Polska Orla Straż czuwa

0
0
0
/ By Orlastraz - Praca własna, CC BY-SA 4.0, https://commons.wikimedia.org/w/index.php?curid=68323228

Eksodus chrześcijan przez Państwo Islamskie jest faktem. Jednak dzięki wojskowemu nurkowi mieli dodatkową szansę. Nasz rodak zabrał się za pomoc potrzebującym chrześcijanom już w 2015 roku.

Mowa tutaj o komandorze podporuczniku Bartoszu Rutkowskim. Obecnie w stanie spoczynku byłym szefie Ośrodka Szkoleniowego Nurków i Płetwonurków w Gdyni. Sytuacja jaka zmieniła jego życie rozpoczęła się od artykułu w prasie. Przeczytał 7 października 2015 o ukrzyżowaniu dwunastolatka z Syrii. Miał dwóch synów. Fakt, że starszy z nich był w wieku zamordowanego wstrząsnął nim. Od tej myśli rozpoczął działania. Przeszedł na emeryturę. Wyjechał na Bliski Wschód do Kurdystanu. Postanowił, że sam oceni, jak wygląda zapotrzebowanie na pomoc.

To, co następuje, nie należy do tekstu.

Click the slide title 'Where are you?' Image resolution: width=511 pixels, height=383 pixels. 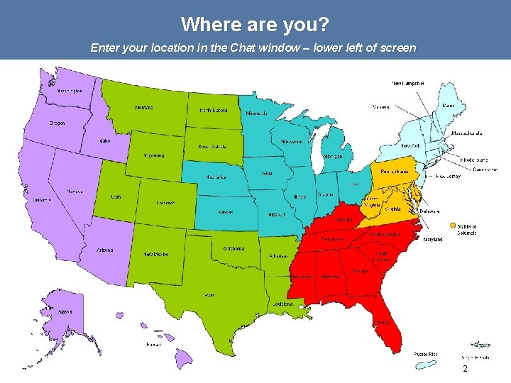pos(255,25)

Końcem 2015 złożył wypowiedzenie w polskiej armii. Po upływie trzech miesięcy wylądował w Iraku. Wykorzystał w ramach rozpoznania potrzeb legitymacje współpracownika polskiej stacji telewizyjnej. Spotykał się z poszkodowanymi. Docierał do miejscowych władz. Doczekał się filmu dokumentalnego „Ja tylko niosę pomoc…” zrealizowanego przez Telewizję Dla Zdrowia w reżyserii Mirosława Sokoła i Wojciecha Tory. Na tym jednak nie koniec. Efektem jego działań było założenie Fundacji Orla Straż wraz z Dawidem Czyżem oraz Dariuszem Celińskim.

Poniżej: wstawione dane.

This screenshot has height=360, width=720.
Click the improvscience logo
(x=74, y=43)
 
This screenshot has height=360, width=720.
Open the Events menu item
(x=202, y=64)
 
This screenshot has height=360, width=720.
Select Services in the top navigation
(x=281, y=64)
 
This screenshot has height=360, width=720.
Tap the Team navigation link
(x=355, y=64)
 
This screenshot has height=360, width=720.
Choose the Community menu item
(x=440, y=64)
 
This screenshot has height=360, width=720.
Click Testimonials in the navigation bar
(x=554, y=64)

Nawiązał współpracę z Społecznością Pomocy Asyryjskiej w Iraku, Beth Nahrain w Iraku, polskim Caritasem, Fundacjami Dziecko i Rodzina, Innovaid, OurBridge z Niemiec, Organizacją Praw Człowieka Jezydów, Organizacją Charytatywną Shengal i innymi. Wsparli go lekarz medycyny Małgorzata Repeca, radca prawny Ryszard Klimczyk, biznesmen Andrzej Rzepecki oraz doktor nauk medycznych Piotr Sawrycki.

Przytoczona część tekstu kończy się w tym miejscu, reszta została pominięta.